Recast the material below, from its first line through the line containing "click(x=257, y=446)", as a Markdown table with a Number column for the row number and an Entry column for the line. Leave out blank lines.

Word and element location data
= = = =
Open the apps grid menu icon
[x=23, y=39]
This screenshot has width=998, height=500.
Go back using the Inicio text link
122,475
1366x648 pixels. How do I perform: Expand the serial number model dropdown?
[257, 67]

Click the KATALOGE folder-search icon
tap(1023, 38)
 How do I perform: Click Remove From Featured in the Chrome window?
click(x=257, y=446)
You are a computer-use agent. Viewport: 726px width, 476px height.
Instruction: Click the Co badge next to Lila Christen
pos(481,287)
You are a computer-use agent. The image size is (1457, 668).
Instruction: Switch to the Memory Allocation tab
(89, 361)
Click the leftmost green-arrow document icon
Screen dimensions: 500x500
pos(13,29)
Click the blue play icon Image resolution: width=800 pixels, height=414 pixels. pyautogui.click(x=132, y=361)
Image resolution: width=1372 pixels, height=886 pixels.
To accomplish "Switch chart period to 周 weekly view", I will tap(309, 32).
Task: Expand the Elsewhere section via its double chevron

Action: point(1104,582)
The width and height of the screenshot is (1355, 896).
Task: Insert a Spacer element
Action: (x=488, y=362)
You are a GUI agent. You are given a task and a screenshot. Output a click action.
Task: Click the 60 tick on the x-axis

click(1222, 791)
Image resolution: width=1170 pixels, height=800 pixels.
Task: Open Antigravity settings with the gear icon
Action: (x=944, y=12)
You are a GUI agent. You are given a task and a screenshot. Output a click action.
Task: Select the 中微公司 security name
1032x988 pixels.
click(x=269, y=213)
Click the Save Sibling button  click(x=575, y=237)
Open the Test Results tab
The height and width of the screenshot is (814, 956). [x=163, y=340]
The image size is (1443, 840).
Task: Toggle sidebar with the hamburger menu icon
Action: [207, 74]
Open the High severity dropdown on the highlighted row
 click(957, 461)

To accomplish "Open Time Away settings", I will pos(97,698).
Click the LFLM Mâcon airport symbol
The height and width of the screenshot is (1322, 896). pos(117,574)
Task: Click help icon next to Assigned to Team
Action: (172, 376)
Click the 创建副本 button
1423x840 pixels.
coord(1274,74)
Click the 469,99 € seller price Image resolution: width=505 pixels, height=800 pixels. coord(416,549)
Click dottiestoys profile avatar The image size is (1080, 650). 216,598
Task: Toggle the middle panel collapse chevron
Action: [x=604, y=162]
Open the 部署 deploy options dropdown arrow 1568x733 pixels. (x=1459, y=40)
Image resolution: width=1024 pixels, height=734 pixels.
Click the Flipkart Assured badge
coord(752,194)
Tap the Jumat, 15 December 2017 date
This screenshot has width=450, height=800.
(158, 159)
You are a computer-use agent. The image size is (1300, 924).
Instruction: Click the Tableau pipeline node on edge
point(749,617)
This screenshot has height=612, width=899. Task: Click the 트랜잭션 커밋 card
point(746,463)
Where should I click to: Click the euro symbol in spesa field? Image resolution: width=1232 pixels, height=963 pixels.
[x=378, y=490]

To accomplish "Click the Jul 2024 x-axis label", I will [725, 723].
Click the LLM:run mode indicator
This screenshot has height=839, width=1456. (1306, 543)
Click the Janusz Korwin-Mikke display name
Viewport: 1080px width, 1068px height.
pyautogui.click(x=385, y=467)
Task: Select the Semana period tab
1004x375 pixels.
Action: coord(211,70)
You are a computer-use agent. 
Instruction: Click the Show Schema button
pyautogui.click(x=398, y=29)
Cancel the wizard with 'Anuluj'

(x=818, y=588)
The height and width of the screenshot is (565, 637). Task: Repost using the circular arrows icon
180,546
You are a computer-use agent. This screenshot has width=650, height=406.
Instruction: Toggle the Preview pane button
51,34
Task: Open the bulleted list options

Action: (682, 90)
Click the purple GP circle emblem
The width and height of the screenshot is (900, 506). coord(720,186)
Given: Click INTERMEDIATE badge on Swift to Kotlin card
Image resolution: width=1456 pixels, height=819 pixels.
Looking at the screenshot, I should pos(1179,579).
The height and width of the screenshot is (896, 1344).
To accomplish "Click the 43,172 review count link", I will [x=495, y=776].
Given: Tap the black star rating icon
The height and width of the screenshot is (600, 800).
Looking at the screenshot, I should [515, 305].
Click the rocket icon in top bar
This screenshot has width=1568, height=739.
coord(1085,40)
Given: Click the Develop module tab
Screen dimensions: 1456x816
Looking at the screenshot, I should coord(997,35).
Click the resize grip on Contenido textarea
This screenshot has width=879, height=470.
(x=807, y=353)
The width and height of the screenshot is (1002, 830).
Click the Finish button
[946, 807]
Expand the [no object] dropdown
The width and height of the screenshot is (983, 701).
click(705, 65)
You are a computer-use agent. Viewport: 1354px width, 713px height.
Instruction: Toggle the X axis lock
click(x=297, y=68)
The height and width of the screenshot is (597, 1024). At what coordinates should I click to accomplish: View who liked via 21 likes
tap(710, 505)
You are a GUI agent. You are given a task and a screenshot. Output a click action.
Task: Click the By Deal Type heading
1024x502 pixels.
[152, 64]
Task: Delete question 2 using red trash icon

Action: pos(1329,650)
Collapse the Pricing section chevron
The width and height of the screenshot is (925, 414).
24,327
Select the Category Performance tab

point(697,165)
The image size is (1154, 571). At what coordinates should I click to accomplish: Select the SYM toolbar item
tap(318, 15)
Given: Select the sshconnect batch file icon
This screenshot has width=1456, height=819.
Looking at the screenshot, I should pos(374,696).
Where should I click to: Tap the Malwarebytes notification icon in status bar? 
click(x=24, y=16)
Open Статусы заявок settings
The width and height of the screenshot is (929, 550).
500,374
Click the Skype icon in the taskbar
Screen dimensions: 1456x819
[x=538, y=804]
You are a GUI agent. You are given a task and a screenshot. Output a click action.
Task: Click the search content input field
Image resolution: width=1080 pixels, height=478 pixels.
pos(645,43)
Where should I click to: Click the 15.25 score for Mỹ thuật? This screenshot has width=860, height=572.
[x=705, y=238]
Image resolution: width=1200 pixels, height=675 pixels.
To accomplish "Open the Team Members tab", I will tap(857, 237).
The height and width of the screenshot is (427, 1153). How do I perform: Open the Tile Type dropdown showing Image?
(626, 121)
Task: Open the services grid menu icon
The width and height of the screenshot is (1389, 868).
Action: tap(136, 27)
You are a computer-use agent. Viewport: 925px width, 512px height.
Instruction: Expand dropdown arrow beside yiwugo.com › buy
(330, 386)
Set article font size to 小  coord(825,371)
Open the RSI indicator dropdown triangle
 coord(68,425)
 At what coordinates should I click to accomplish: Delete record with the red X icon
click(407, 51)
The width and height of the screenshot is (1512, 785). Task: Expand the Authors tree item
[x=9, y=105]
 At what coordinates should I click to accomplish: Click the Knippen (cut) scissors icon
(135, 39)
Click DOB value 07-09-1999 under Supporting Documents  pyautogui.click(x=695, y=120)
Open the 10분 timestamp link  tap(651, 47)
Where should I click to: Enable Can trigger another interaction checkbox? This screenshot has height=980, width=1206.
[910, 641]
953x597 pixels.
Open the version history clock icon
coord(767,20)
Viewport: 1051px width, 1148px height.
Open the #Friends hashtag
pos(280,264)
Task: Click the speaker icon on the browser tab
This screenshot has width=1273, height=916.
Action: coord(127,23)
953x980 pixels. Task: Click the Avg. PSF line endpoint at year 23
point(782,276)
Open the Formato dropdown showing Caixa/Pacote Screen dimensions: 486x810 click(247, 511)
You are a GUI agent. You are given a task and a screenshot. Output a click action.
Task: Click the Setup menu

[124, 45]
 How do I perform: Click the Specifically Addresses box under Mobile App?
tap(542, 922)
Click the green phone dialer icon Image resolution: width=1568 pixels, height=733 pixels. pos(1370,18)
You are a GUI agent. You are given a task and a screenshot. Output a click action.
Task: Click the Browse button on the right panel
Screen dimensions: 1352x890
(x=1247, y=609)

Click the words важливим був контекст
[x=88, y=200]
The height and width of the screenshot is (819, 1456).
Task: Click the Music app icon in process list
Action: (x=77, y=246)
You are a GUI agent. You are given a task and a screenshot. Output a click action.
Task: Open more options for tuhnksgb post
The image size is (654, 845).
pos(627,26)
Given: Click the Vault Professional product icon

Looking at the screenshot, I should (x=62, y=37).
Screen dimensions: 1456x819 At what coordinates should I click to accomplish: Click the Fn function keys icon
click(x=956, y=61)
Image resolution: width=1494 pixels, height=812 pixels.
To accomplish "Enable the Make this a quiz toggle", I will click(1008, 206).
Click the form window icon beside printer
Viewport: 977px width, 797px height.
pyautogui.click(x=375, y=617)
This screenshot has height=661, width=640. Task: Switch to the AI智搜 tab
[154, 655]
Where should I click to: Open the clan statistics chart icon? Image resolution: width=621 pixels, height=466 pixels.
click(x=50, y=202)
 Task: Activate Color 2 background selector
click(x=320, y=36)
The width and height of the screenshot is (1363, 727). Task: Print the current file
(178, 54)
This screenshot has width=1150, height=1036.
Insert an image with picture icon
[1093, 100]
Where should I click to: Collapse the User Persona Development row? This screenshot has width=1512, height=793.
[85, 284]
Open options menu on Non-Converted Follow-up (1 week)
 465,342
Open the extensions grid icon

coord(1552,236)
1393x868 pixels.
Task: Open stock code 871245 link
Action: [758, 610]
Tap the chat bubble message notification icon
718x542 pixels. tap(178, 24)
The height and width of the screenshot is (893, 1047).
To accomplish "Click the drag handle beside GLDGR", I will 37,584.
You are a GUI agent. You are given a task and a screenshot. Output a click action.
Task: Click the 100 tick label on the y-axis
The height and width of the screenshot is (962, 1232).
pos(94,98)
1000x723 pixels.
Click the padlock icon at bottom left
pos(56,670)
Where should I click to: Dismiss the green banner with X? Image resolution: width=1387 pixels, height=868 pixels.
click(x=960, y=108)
= = = =
RESULT
| Number | Entry |
|---|---|
| 1 | Open the apps grid menu icon |
| 2 | [x=23, y=39] |
| 3 | This screenshot has width=998, height=500. |
| 4 | Go back using the Inicio text link |
| 5 | 122,475 |
| 6 | 1366x648 pixels. How do I perform: Expand the serial number model dropdown? |
| 7 | [257, 67] |
| 8 | Click the KATALOGE folder-search icon |
| 9 | tap(1023, 38) |
| 10 |  How do I perform: Click Remove From Featured in the Chrome window? |
| 11 | click(x=257, y=446) |